→ ACTIVITY
From the line that contains "Task: Switch to the ANDON REPORT sheet tab" down to the last line of the data below, restate every line word for word, skipping any images.

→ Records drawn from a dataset
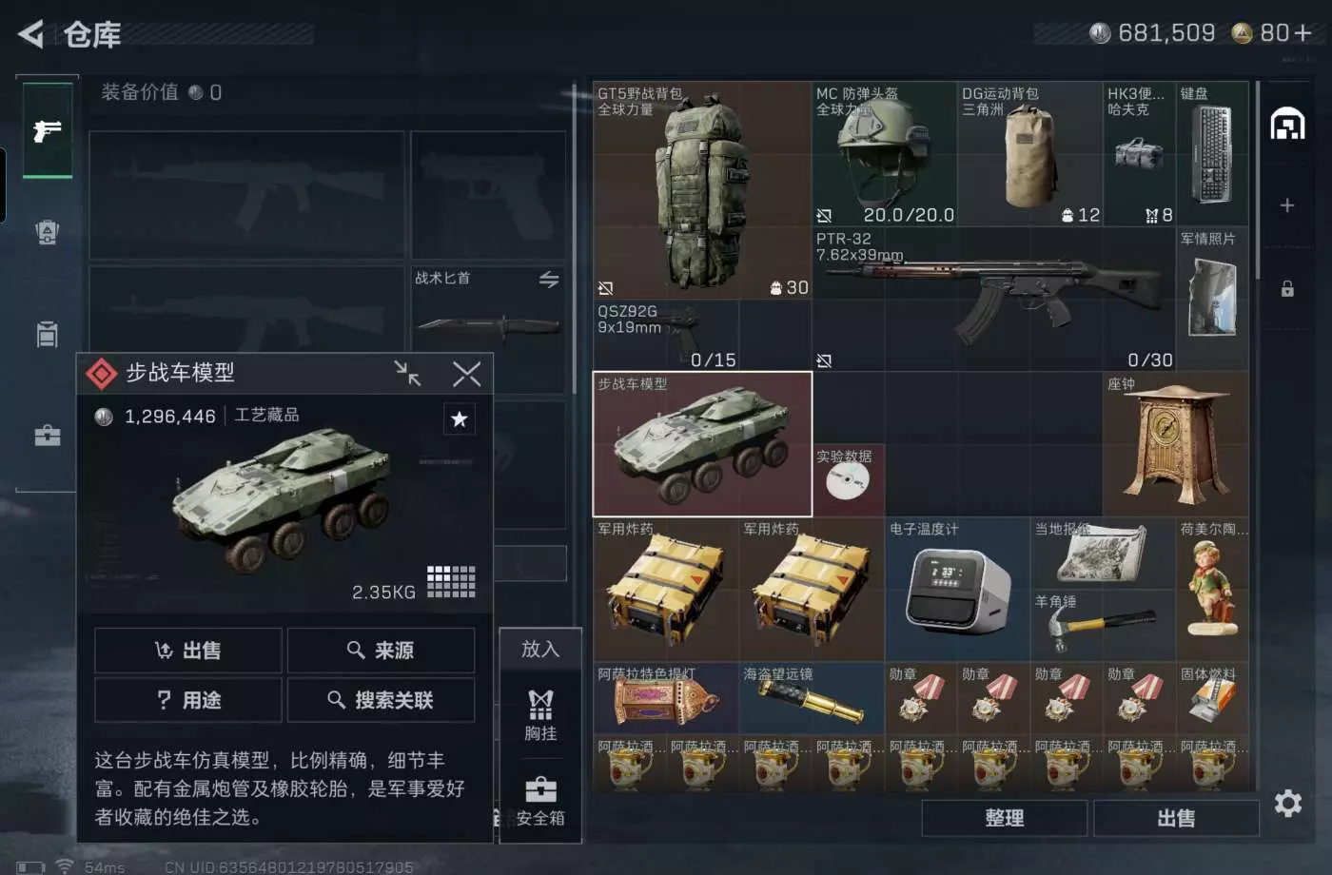
Task: Swap the 战术匕首 melee weapon slot
Action: tap(549, 280)
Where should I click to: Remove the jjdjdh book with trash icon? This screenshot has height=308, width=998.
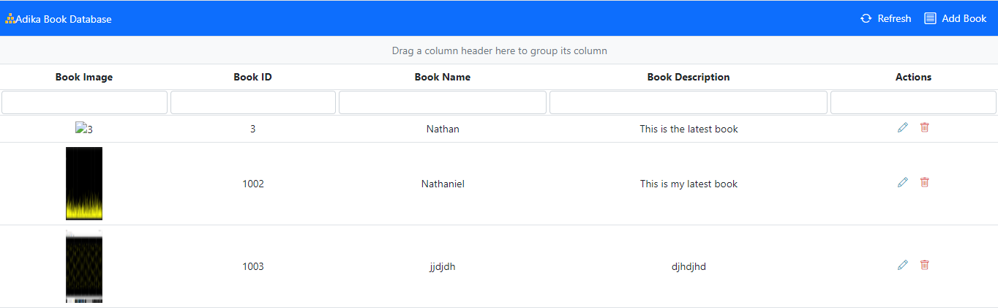(924, 265)
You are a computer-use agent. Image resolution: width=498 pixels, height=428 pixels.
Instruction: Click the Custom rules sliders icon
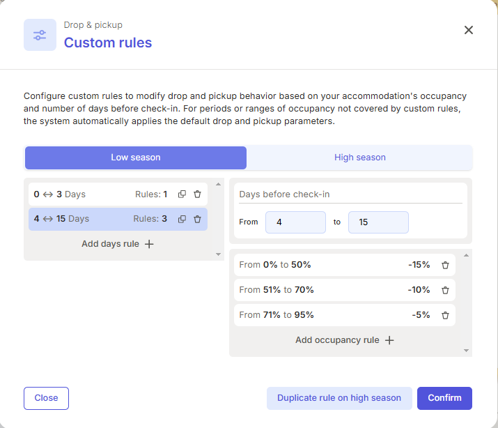[40, 35]
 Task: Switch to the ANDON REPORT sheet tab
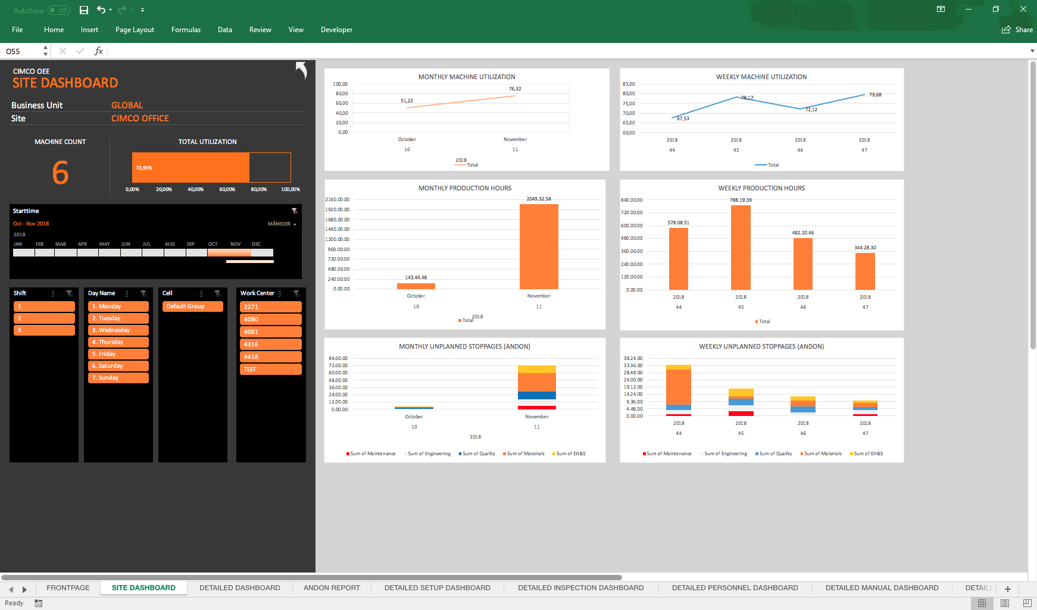click(x=332, y=588)
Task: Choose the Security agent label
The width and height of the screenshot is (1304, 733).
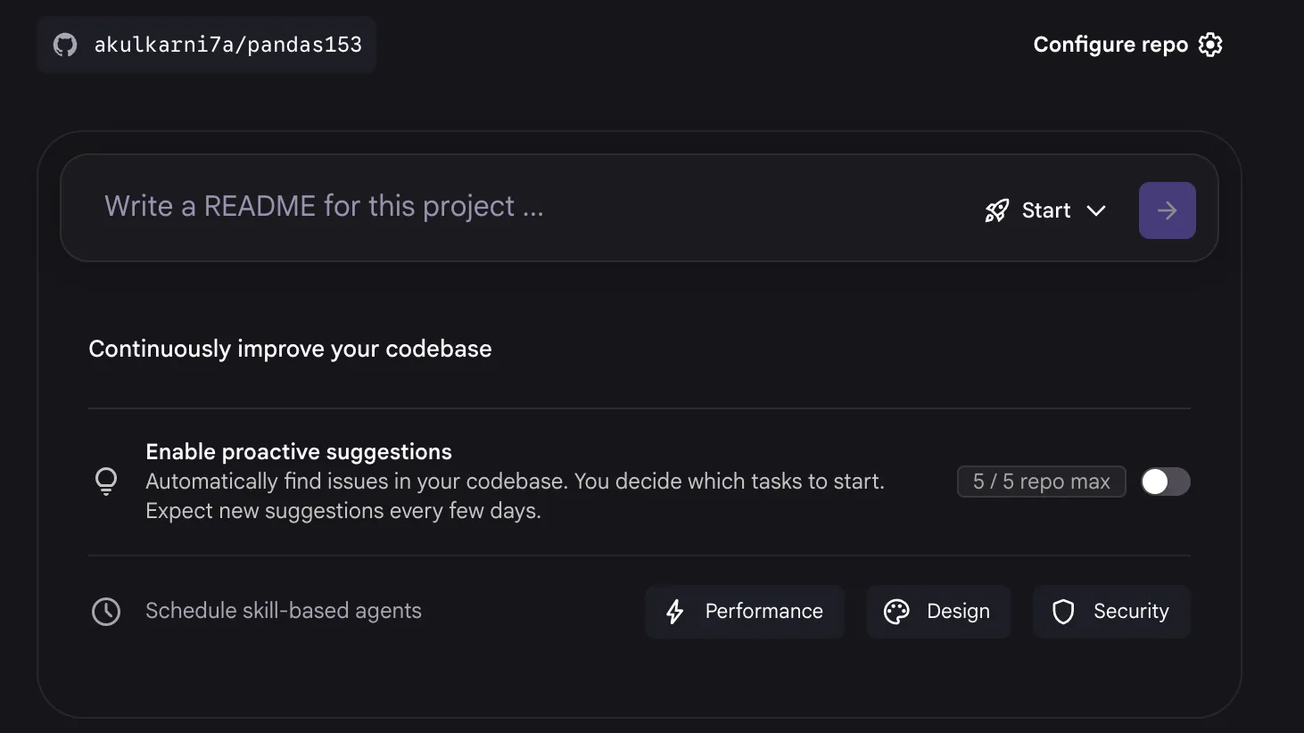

→ FINISHED TASK
 Task: Switch to the ANDON REPORT sheet tab
click(x=332, y=588)
Task: Choose the Security agent label
The width and height of the screenshot is (1304, 733).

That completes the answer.